To clarify, SDRAM access time is defined as access time in burst mode, from a certain clock edge (clock latency). Typical access times for PC-100 SDRAM is about 7 ns., but this does not mean that PC-100 SDRAM is 7 times faster than 50 ns. EDO DRAM. When we compare 7 ns. to 70 ns., we are obviously comparing apples to oranges. So as to have a fair comparison, we need to convert the SDRAM access time to random access time.
Let’s see how much faster PC-100 SDRAM is as compared to 50 ns. EDO DRAM. The tRCD for PC-100 SDRAM is typically 2 clock cycles which is 20 ns. Presuming a CAS (tCAC) latency of 2 and an access time of 7 ns., the random access time is 20 + 17 = 37 ns. So a PC-100 module is about as fast as a 40 ns. EDO module for random access. In burst mode however, PC-100 SDRAM is faster than a 40 ns.

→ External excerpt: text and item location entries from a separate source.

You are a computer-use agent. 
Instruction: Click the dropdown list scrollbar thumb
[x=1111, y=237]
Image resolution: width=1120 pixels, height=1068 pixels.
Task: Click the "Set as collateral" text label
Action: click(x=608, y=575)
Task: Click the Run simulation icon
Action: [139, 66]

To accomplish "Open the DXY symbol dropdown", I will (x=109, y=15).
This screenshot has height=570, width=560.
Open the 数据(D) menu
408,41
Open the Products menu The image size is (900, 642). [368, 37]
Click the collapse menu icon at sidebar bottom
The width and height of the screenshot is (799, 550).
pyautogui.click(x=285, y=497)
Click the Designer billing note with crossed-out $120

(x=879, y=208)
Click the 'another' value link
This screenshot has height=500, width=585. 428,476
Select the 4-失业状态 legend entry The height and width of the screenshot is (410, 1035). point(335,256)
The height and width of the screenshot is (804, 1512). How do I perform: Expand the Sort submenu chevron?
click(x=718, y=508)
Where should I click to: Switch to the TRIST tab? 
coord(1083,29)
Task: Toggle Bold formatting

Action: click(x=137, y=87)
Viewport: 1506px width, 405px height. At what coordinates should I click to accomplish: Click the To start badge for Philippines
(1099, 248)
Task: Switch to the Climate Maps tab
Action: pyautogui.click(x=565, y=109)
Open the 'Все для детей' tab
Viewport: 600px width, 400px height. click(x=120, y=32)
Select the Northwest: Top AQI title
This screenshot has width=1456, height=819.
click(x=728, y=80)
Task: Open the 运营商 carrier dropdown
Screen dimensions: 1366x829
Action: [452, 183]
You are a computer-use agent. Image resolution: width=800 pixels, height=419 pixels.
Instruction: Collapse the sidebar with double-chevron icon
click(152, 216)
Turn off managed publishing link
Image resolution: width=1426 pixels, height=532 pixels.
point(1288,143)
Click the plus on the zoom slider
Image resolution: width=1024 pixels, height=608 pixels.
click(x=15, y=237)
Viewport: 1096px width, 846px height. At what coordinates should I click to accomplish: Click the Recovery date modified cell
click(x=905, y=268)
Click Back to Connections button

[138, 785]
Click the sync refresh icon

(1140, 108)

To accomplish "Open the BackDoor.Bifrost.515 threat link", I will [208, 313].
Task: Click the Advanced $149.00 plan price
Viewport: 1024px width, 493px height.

EDO DRAM.
If I had all the money I spent on computer stuff that's now taking up space at the dump I could retire to Hawaii.
I feel your pain. Probably more like a new Honda Civic than a retirement in paradise tho. And this is coming from a guy who dropped a cool grand on a 2x cd-r burner back in 1996 (and 2x speed was a joke, it was just tempting the coaster gods to laugh at you). And $10 a blank unless you bought in bulk..... thousands of dollars just in optical media over the years. Good times.
Ok, so looking stuff up about EDO, it sould like it wasn't actually running at 66Mhz. That is just the max bus speed that EDO was specified to run at.
PC-66 SDRAM uses 10ns chips, while EDO uses 60, 50, 45, or 40ns chips.
It really sounds like EDO DIMMs run asynchronously from the bus speed.
Am I the only one here who actually used Burst EDO RAM?